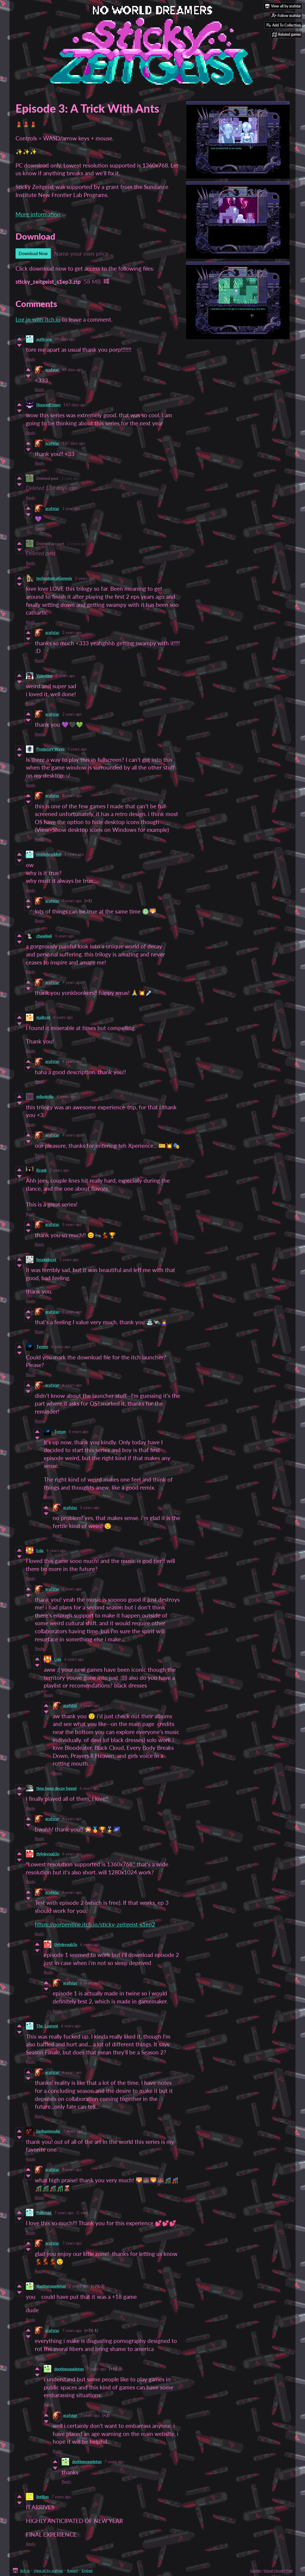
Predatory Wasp (50, 749)
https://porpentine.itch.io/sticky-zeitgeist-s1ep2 (95, 1924)
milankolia (45, 1096)
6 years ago (60, 1346)
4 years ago (74, 854)
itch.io (25, 2570)
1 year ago (70, 478)
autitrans (44, 339)
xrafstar (52, 369)
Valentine (44, 675)
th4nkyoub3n (47, 1853)
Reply (30, 359)
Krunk (41, 1170)
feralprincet (46, 1259)
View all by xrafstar (48, 2570)
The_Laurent (47, 2025)
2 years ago (77, 543)
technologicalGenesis (54, 578)
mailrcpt (43, 1017)
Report (72, 2570)
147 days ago (74, 404)
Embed (87, 2570)
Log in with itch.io (37, 319)
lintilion (42, 2496)
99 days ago (65, 339)
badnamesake (48, 2131)
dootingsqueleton (51, 2286)
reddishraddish (48, 854)
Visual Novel (273, 2570)
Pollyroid (43, 2212)
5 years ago (59, 1170)
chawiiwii (44, 935)
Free (289, 2570)
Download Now (33, 253)
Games (255, 2570)
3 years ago (77, 749)
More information (40, 214)
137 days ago (73, 443)
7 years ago (73, 2131)
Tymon (42, 1346)
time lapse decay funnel (56, 1788)
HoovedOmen (48, 404)
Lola (39, 1550)
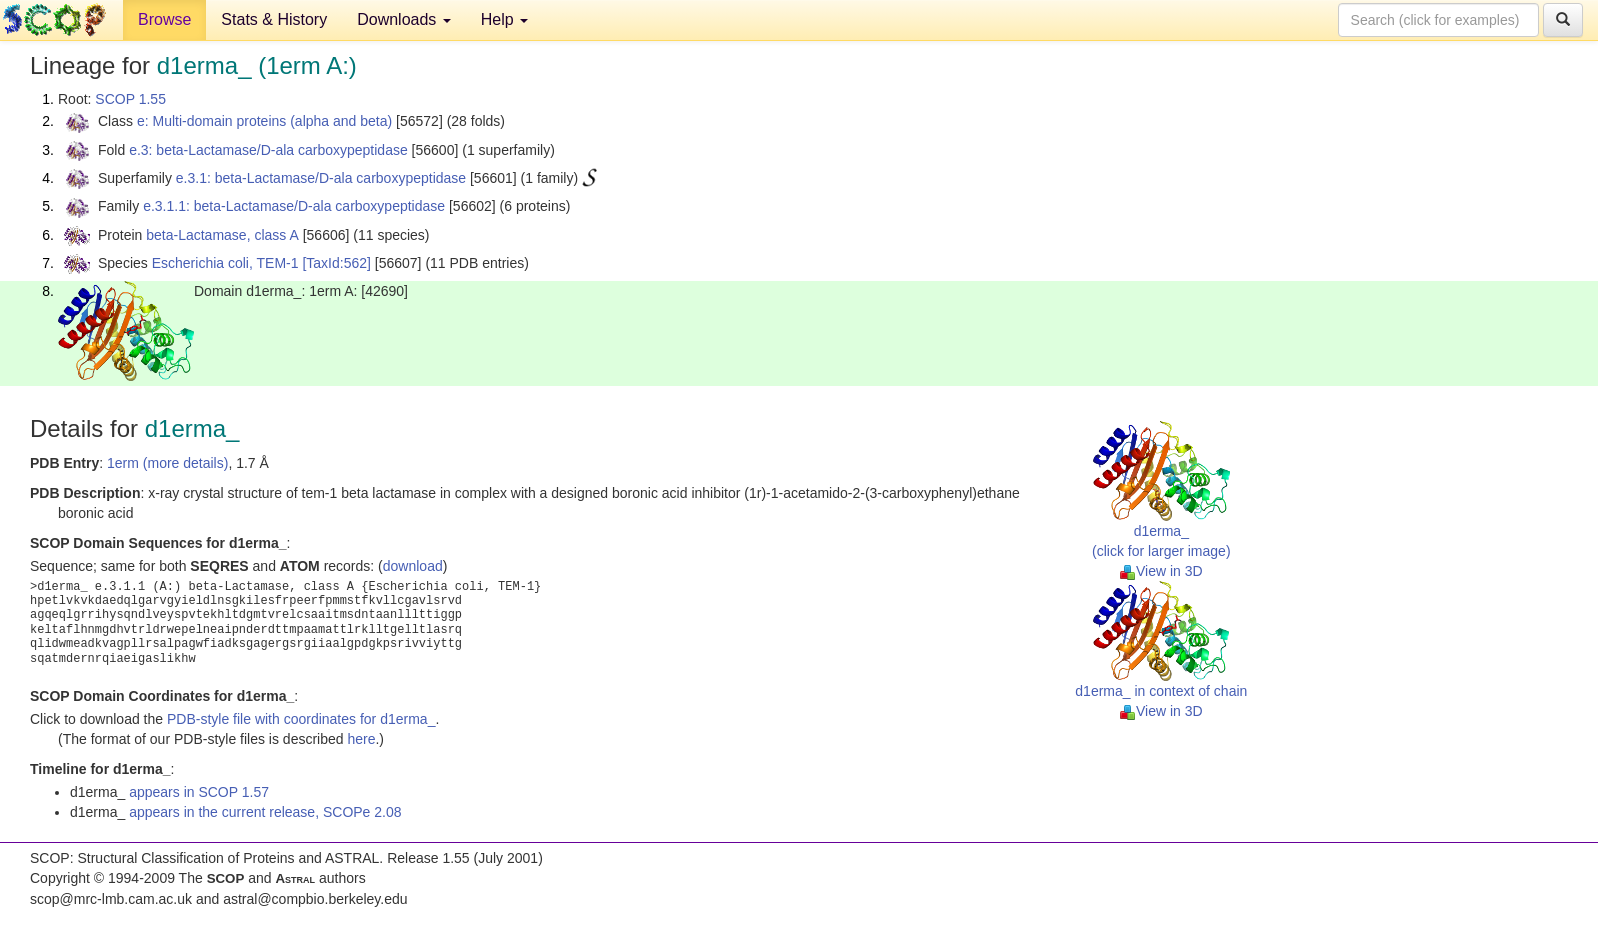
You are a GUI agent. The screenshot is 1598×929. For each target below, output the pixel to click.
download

Task description » Please retype only the lines from the line that holds "badnamesake (48, 2131)" through the end of the records, exactly as they stand, and drop every picture.

Completed task »
badnamesake (48, 2131)
dootingsqueleton (51, 2286)
reddishraddish (48, 854)
Visual Novel (273, 2570)
Pollyroid (43, 2212)
5 years ago (59, 1170)
chawiiwii (44, 935)
Free (289, 2570)
Download Now (33, 253)
Games (255, 2570)
3 years ago (77, 749)
More information (40, 214)
137 days ago (73, 443)
7 years ago (73, 2131)
Tymon (42, 1346)
time lapse decay funnel (56, 1788)
HoovedOmen (48, 404)
Lola (39, 1550)
You are a GUI agent. The screenshot is 1598×929. For each target below, output the pixel to click.
download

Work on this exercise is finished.